Issue
I have a code for determining some value by two methods. My data is in dataframe and I choose two time intervals and by changing the times within these two time intervals and find the smallest degree value. My data is in following form: It's just an example.
df:
epoch r1 r2 r3
2020-07-07T08:17 -6.366163 11.8 -1.2
2020-07-07T08:18 -5.163 10.38 -2.5
2020-07-07T08:19 -4.3 9.4 5.2
...........
2020-07-07T14:00 1 0.25 22.2 1.5
Here is my data https://www.dropbox.com/s/39yre6y85luu3tj/example.csv?dl=0 I divide the data set into two selected regions like from 2020-07-07 09:10 to 10:00 as the one selected region, and 2020-07-07 11:10 to 13:00 as the other selected region. For example:
df['epoch'] = pd.to_datetime(df.epoch, format='%Y-%m-%d %H:%M:%S.%f')
df['time'] = df['epoch'].dt.strftime('%H:%M:%S.%f')
first_datetime = '2020-07-07 09:10'
second_datetime = '2020-07-07 10:00'
third_datetime = '2020-07-07 11:10'
fourth_datetime = '2020-07-07 13:00'
first = datetime.strptime(first_datetime , "%Y-%m-%d %H:%M").strftime('%H:%M')
second = datetime.strptime(second_datetime , "%Y-%m-%d %H:%M").strftime('%H:%M')
third = datetime.strptime(third_datetime , "%Y-%m-%d %H:%M").strftime('%H:%M')
fourth = datetime.strptime(fourth_datetime , "%Y-%m-%d %H:%M").strftime('%H:%M')
And then I do two different procedures with the divided regions and df_1 indicates the first selected region and df_2 indicates the second selected region: First method is just some matrix stuff
df_1 = df.loc[(df["time"] >= first) & (df["time"] <= second)]
df_2 = df.loc[(df["time"] >= third) & (df["time"] <= fourth)]
df_add = df_1.append(df_2, ignore_index = True)
rx, ry, rz = (df_add['r1'], df_add['r2'], df_add['r3'])
data = np.array([rx,ry,rz])
covMatrix = np.cov(data,bias=True)
eigval_mva, eigvec_mva = np.linalg.eig(covMatrix)
eigval_mva = eigval_mva.real
mincol = list(eigval_mva).index(min(eigval_mva))

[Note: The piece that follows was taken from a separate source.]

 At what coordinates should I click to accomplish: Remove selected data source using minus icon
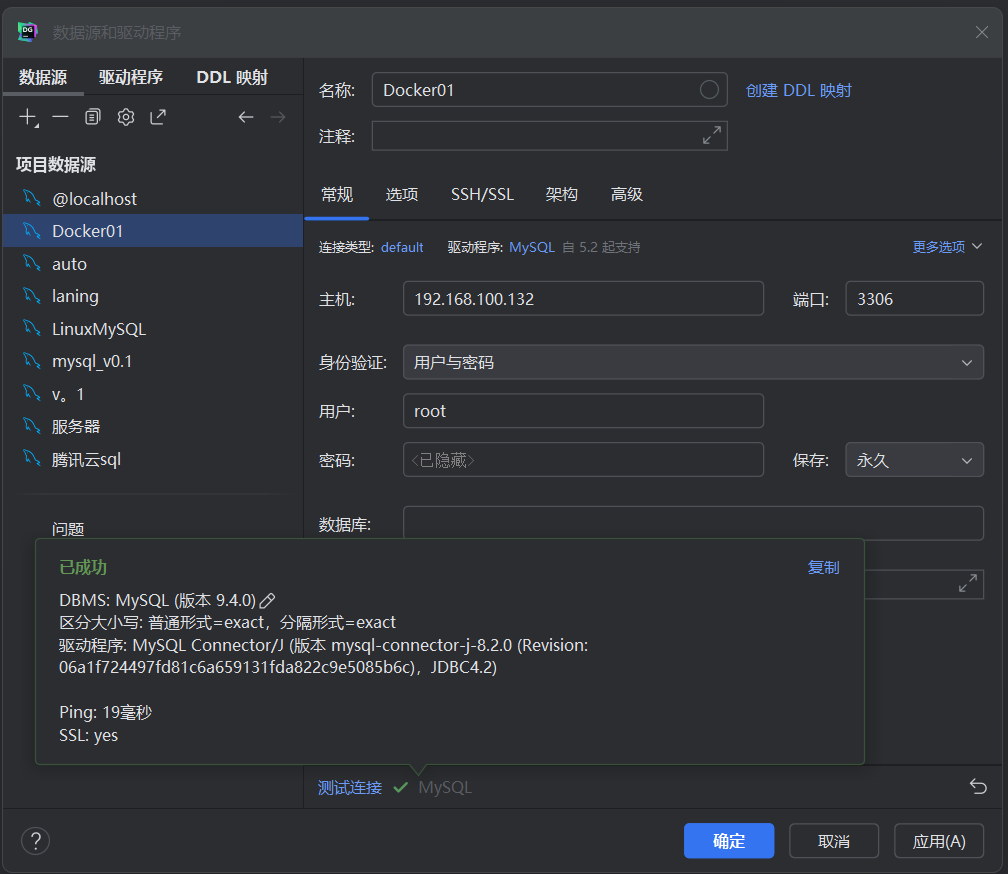59,117
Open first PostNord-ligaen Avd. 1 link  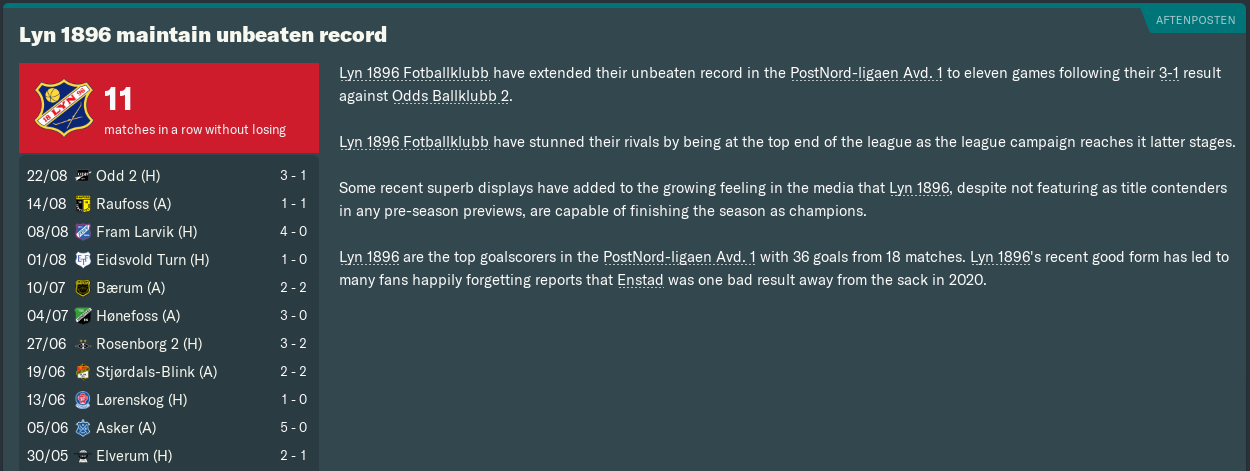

eigenvect = eigvec_mva[:,mincol]
print(eigenvect)
second one is also some algorithmic stuff
df_u = df_1
df_d = df_2
rx_1 = df_1['r1'].mean()
ry_1 = df_1['r2'].mean()
rz_1 = df_1['r3'].mean()
rx_2 = df_2['r1'].mean()
ry_2 = df_2['r2'].mean()
rz_2 = df_2['r3'].mean()
r_1 = (rx_1, ry_1, rz_1)
r_2 = (rx_2, ry_2, rz_2)
r_1_vec = np.array(r_1)
r_2_vec = np.array(r_2)
def cross(a,b):
return np.cross(a,b)
def norm(v):
return v/(np.linalg.norm(v))
v = cross(np.subtract(r_1_vec, r_2_vec), cross(r_1_vec, r_2_vec))
nor = norm(v)
print(nor)
And finally, I compare the two methods by their angle
import math
def angle(v1,v2):
unit_vector_1 = v1 / np.linalg.norm(v1)
unit_vector_2 = v2 / np.linalg.norm(v2)
dot_product = np.dot(unit_vector_1, unit_vector_2)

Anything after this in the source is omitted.